The new systematic review published by Cochrane helps clarify this persistent myth in the field of cognitive health prevention.

The nail in the coffin?

Published in 2026, the review builds on past work. While the 2009 version found no cognitive benefit of ginkgo biloba, newer studies have suggested modest effects on cognition, daily functioning, and overall clinical status. Some guidelines, including those from the Asian Clinical Expert Panel on Neurocognitive Disorders, have even endorsed its use.

The current review evaluated randomized trials through 2024, including 82 studies totaling 10,613 participants, mostly from China. Trials were generally small, with a median sample size of 92. Common issues of bias included inadequate blinding and a lack of pre-registered protocols. Funding was often unclear: half of the studies gave no report, while others involved industry funding.

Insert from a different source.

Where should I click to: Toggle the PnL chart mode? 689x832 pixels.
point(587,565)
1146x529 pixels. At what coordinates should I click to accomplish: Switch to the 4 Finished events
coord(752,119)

  • In individuals with subjective cognitive complaints, the evidence of benefit had very low certainty, with inconsistent data on cognition or daily functioning. 
  • In mild cognitive impairment, ginkgo had little or no effect at 6 months on cognition, clinical status, or daily activities, based on moderate-certainty evidence. 
  • In dementia, ginkgo produced modest improvements at 6 months in clinical, cognitive, and functional outcomes, but by 12 months, the effects were absent or uncertain. 
  • The results for cognition and activities of daily living follow a similar pattern, with possible small benefits supported by limited studies with inconsistent and imprecise evidence.

Based on these findings, the Cochrane authors conclude that in individuals with cognitive complaints, it remains unclear whether ginkgo improves overall clinical status; for mild cognitive impairment, there is no meaningful clinical benefit. For dementia, ginkgo may produce small to moderate improvements at 6 months in clinical status, cognition, and daily functioning. However, this interpretation appears overly optimistic, as it relies on low-certainty evidence with substantial heterogeneity.

Several limitations further weaken these findings. The studies show substantial variability in extract use, diagnostic criteria, and cognitive assessment, all of which limit comparability. Although funding sources and potential industry ties were reported, no stratified analysis was performed. This is a key limitation, given the well-established link between industry funding and favorable outcomes.

Taken together, the evidence points in a consistent direction: any benefits of Ginkgo biloba are small, short-lived, and supported by low-quality, highly variable data. What looks like a signal of efficacy dissolves under closer scrutiny into bias, heterogeneity, and repeated recycling of the same limited evidence base. Ginkgo is less a breakthrough than a case study in how weak evidence can be amplified into a strong belief.

Yet its popularity persists, fueled by fear, marketing, and the enduring appeal of “natural” solutions. The reality is less comforting but more honest: there is no pill that meaningfully prevents dementia. As is often the case in complex conditions, no magic solution reduces the risk of dementia. The most effective strategies remain the least marketable: access to quality education throughout life, cognitive stimulation in midlife, use of hearing aids when needed, control of cardiovascular risk factors, regular physical activity, smoking reduction, treatment of depression, reduction of social isolation, and the promotion of safe environments for aging.

Ginkgo biloba doesn’t just fail to live up to its claims; it distracts from what actually works.

[1] The presence of the APOE ε4 allele, the main genetic risk factor for late-onset Alzheimer’s disease, strongly predicted dementia risk, but had no interaction with treatment.

 Sources: The Ginkgo Evaluation of Memory (GEM) study: design and baseline data of a randomized trial of Ginkgo biloba extract in prevention of dementia. Contemp Clin Trials. DOI: 10.1016/j.cct.2006.02.007.

An Overview of Systematic Reviews of Ginkgo biloba Extracts for Mild Cognitive Impairment and Dementia. Front. Aging Neurosci. DOI: 10.3389/fnagi.2016.00276.

Ginkgo biloba for cognitive impairment and dementia. Cochrane Database Syst Rev. DOI: 10.1002/14651858.CD013661.pub2.